[Selected extract — start]

The World vs Fatty Noble

First posted 18 August 2011

I figure that fat kids were around long before Fatty Noble. In the comic strips of my childhood fat kids featured regularly. On any Saturday, in the cartoons that preceded the matinee movies, corpulent figures would be seen doing things apparently characteristic of what might, in today’s politically correct world, be described as the dietary challenged. Everyone laughed, even the fat kids, although I suspect the fat kids might have simultaneously retreated further into their seats in an effort to make themselves look smaller and avoid similar humiliation.

Outside of the picture theatre however there was nowhere to hide for kids like Fatty. All the other kids knew it and ruthlessly took advantage of it. There is something quite calculated about the ritual humiliation of fat people; it takes the pressure off everyone else. Once the target has been chosen, delivered upon fat kids, any manner of insult is considered acceptable. I always felt sympathy for the fat kids but, in truth, I never once went to the defense of any of them. At least I wasn’t the target.

[Selected extract — finish]

Directive A: Which forms of entertainment does the first paragraph of the piece on Fatty Noble mention?
The piece on Fatty Noble and the entries have nothing to do with each other.

[Data for review — start]

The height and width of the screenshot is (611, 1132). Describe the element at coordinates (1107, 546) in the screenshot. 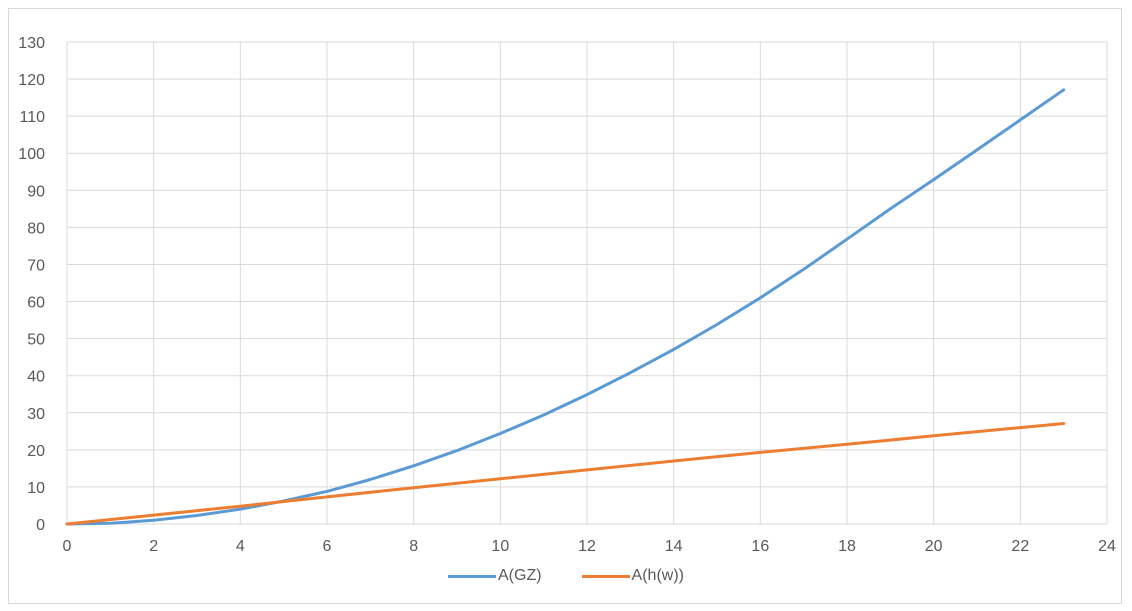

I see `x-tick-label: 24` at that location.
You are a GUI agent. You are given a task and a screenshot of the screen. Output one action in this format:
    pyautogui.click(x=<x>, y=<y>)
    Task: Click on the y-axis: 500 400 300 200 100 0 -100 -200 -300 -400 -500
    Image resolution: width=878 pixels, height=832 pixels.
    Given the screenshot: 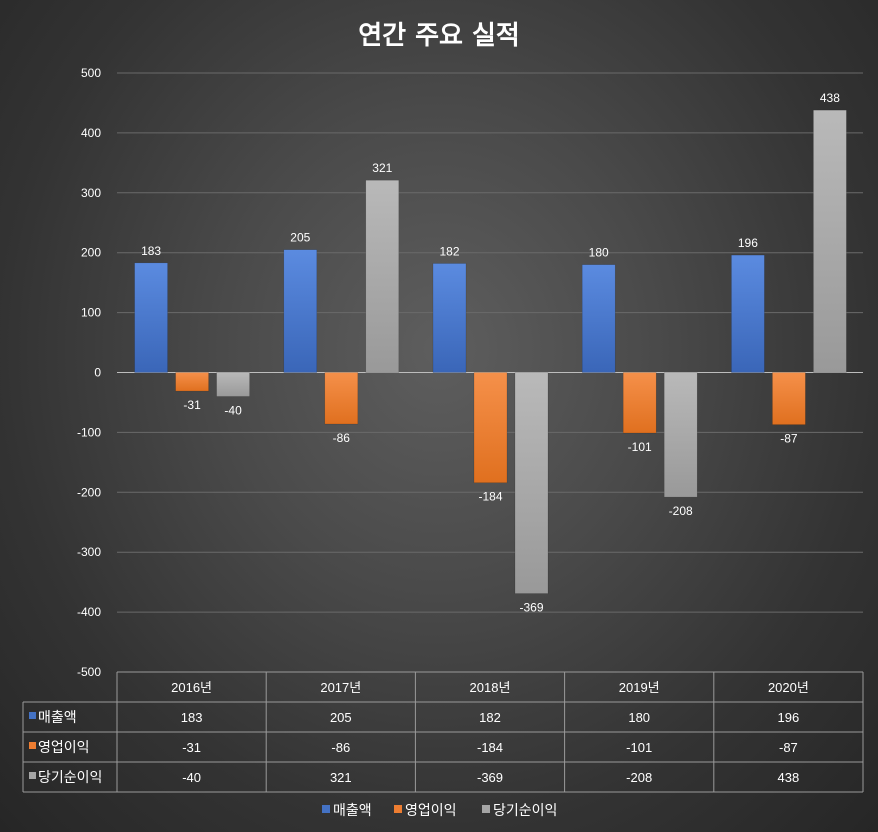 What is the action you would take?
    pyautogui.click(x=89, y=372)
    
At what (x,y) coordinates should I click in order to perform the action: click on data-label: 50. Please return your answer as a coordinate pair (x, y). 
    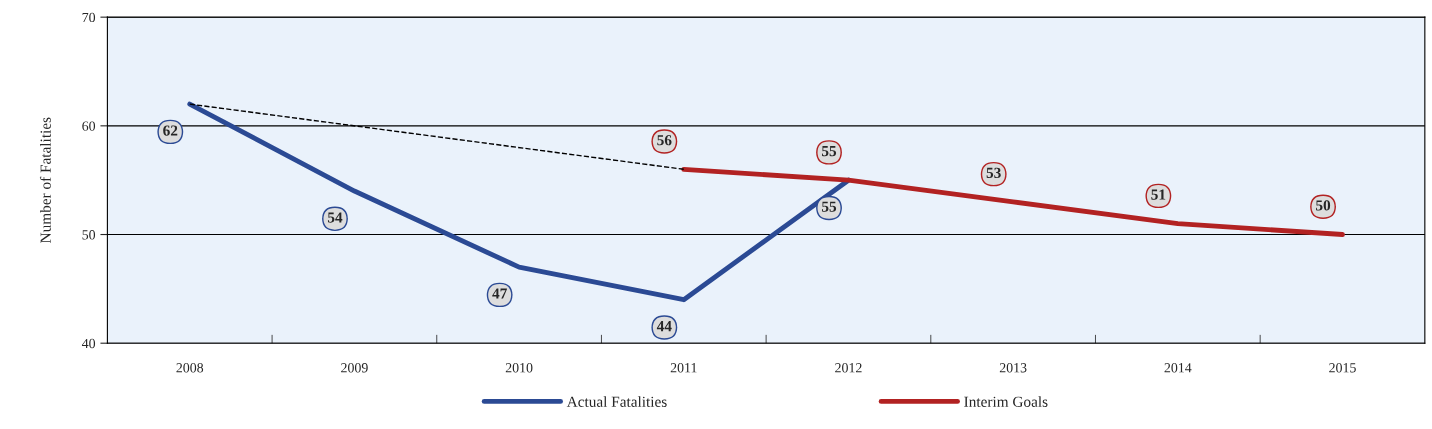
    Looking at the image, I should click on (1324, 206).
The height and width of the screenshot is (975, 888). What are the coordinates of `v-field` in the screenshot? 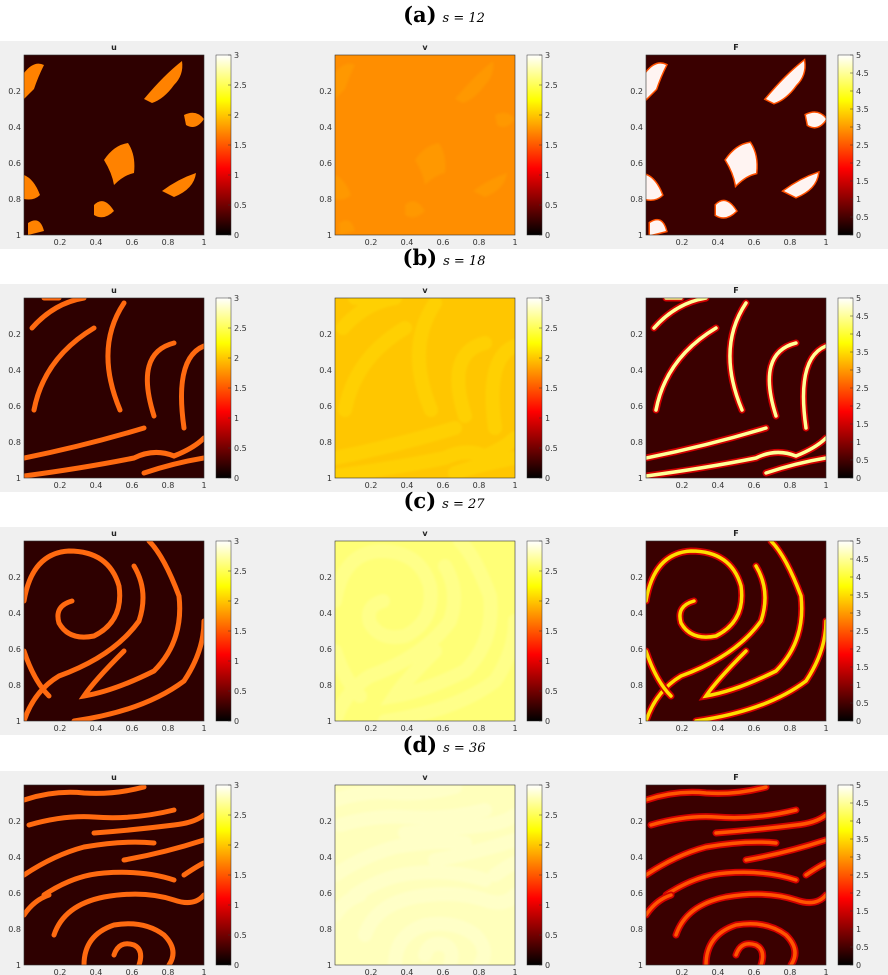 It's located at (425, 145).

[Data for review — finish]

Directive B: Can you give the entries again from their start through the line holding "at that location.", both ends included, with "screenshot" renamed to "screen capture" and the pictures left out?

Final answer A: comic strips, cartoons, matinee movies

Final answer B:
The height and width of the screen capture is (611, 1132). Describe the element at coordinates (1107, 546) in the screen capture. 

I see `x-tick-label: 24` at that location.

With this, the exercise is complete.